諦念が芙実乃に肩を落とさせる。が、マチュピッチュに抱っこされている背中が暖かだったからかもしれない。気づけば、止めようもなく涙がぽろぽろと零れていた。
「おおぅ、情緒不安定だなぁ……」
「ピ、ピィィィ」
アーズの思わずの軽口に、怒りを込めて非難するマチュピッチュ。そこまでアーズが悪いわけではないのだが、マチュピッチュにはアーズと会話を重ねるにつれ芙実乃が失意を募らせていくのが伝わってしまうのだ。それでいてアーズの話す内容はほぼ汲み取れないものだから、アーズが自分で泣かせた芙実乃に追い打ちをかけているように見えてしまう。

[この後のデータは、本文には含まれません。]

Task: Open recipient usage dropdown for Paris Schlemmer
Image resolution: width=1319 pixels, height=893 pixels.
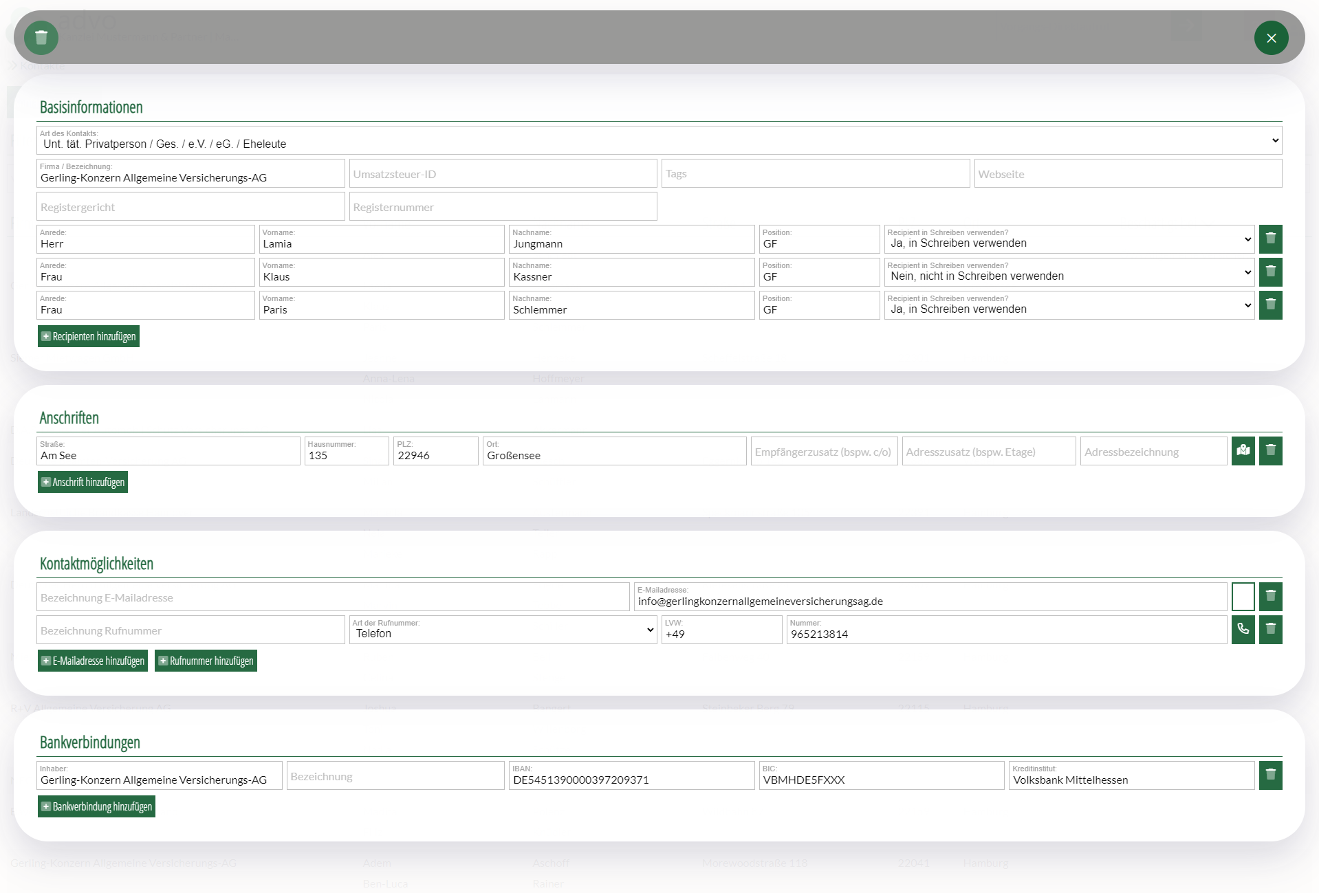Action: click(x=1069, y=306)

マチュピッチュは、芙実乃を大きめの人形のように抱えながら、立ち上がってアーズに背を向けた。そのまま歩きだしたのは、おそらく芙実乃を自室へ連れ帰るつもりだからだ。ちみっちゃいとはいえ四十キロ近い重みのある芙実乃を運んでるわりに、マチュピッチュはよろけたりもしない。子供のころから遠くの川に水汲みに行くなどしていたらしく、見た目はたおやかな美少女でも、マチュピッチュはそう非力でもない。
「悪かったって。ほんとに、なんかあったら遠慮なく言ってきていいからな」
と、その場に残されたアーズが声を張っていたが、振り返ってまで返事する気力が芙実乃にはなかった。手足をだらんとさせ、おとなしくマチュピッチュの部屋に連れ込まれる。

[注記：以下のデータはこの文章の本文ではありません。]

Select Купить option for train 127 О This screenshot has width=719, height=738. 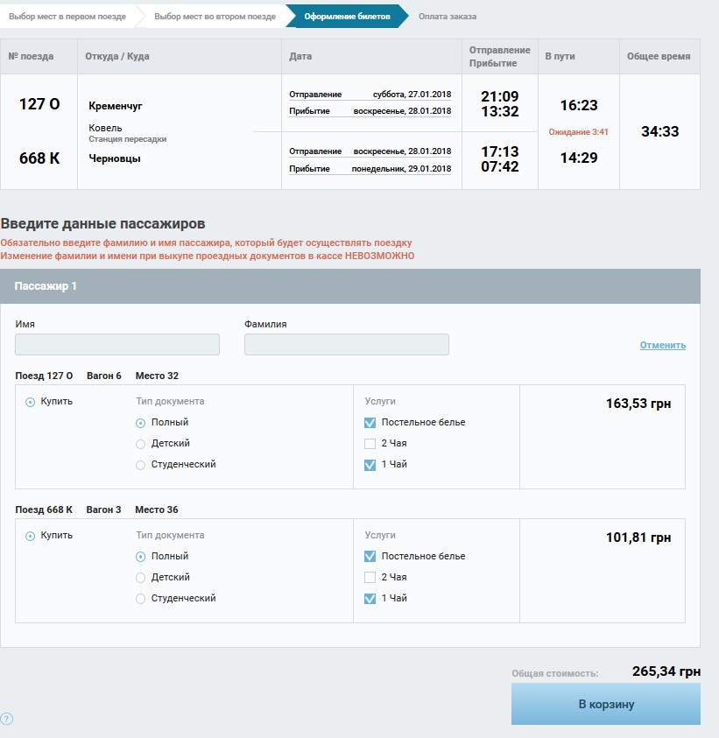pos(31,402)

弟妹の世話でもしてたことがあるのか、マチュピッチュは手際よく芙実乃をシャワーで洗ってくれたりもした。どうやら、部屋のどのへんにいれば何ができるとかは把握してるらしく、ナビのサポートレベルも高く設定されているようだ。食欲が湧かず、また必要もないから、食事は首を振って食べない意思を示したが、マチュピッチュは就寝の時間になってもこうして芙実乃を抱きかかえてくれている。
マチュピッチュだって、ずっと寂しかったのだ。人の温もりを感じながら、芙実乃はこの世界のルシエラを想った。ルシエラは、まだ真っ白なままの部屋で、ただ床に転がって寝ているのだろうか。マチュピッチュ然り、ルシエラだってこの世界で楽しく過ごせているとはとても思えない。景虎や芙実乃と過ごした記憶すらなく、孤独な日々を送っているのだろう。

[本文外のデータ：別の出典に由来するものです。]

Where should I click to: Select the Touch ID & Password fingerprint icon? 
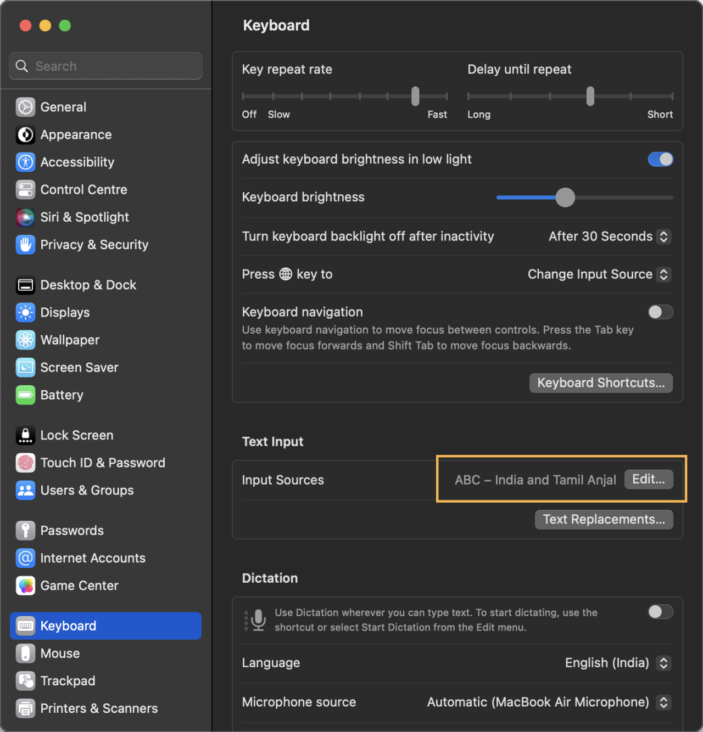[x=25, y=463]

奮え、と念じ、芙実乃は眠っているマチュピッチュの腕の中から抜け出した。
マチュピッチュの孤独を癒すためだなんて口実に逃げ込んではいけない。本当の意味で二人を安寧に過ごさせたいのなら、芙実乃はここにいるべきではないのだ。そうでなくするための行動を取れるのは、この世界には芙実乃しかいないのだから。温もりにも匂いにも離れがたいものがあったが、芙実乃は静かにマチュピッチュの部屋をあとにした。
だが自室への道すがら、芙実乃は知らず声を上げて泣きじゃくっていたのだった。